To be done ▸ Rewrite everything from "I like to watch a" down to "(Nov 2, 2011)" in the forum thread about heating with wood, substituting "deck" for "patio".

+++ Page extract +++

# Any one heat with wood?



## Yardman (Sep 10, 2011)

Just curious, I've been doing it for a few years. Live in the woods and know how to run a chainsaw, and a wood splinter, and an axe.

My favorite smell from the chimney is that from black cherry. I'm off to cook venison on the open flames and beef for da wife. Using oak as the main flame/smoke/taste.


----------



## LimboGirl (Oct 28, 2011)

My parents do. It irritates my lungs. I like the smell though.


----------



## Yardman (Sep 10, 2011)

My biggest issue is dust, but I've had that with forced air systems.

I like to watch the fire. Often it is better than whats on TV. Different species of trees burn differently and I enjoy that.

Maybe it's just the "Cave Man In ME" ? IDK, just know I like fire and the fact I can heat my house with what I did to make it happen.


----------



## LimboGirl (Oct 28, 2011)

I like to watch a fire burn, also. I just can't. It starts irritating my lung immediately. We have a fire pit on our patio and I had to tell my husband he would have to enjoy it without me. Oh well. Enjoy your fire. I always liked chopping wood, also. I wasn't very good at it though.


----------



## CalifGuy (Nov 2, 2011)

+++ Data supplied +++

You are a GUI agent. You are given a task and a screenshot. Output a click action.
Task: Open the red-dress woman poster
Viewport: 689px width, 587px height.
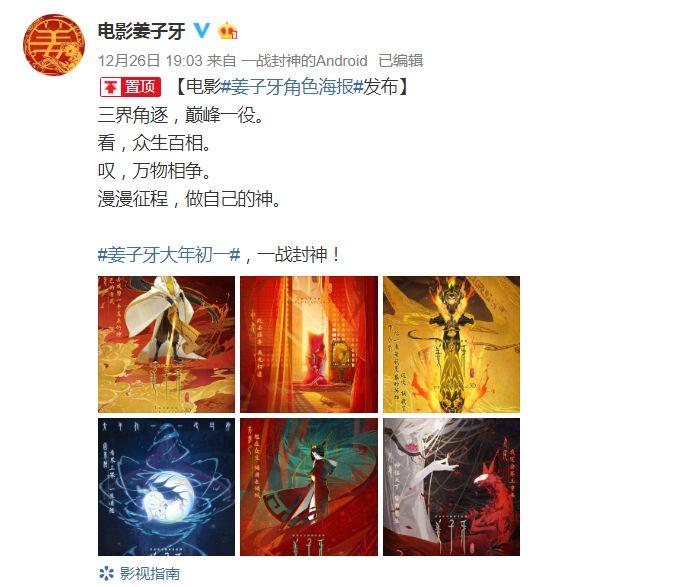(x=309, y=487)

+++
+++ Data supplied +++

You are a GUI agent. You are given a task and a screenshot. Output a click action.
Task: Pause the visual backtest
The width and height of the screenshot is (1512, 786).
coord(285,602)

+++

Task solution ▸
I like to watch a fire burn, also. I just can't. It starts irritating my lung immediately. We have a fire pit on our deck and I had to tell my husband he would have to enjoy it without me. Oh well. Enjoy your fire. I always liked chopping wood, also. I wasn't very good at it though.


----------



## CalifGuy (Nov 2, 2011)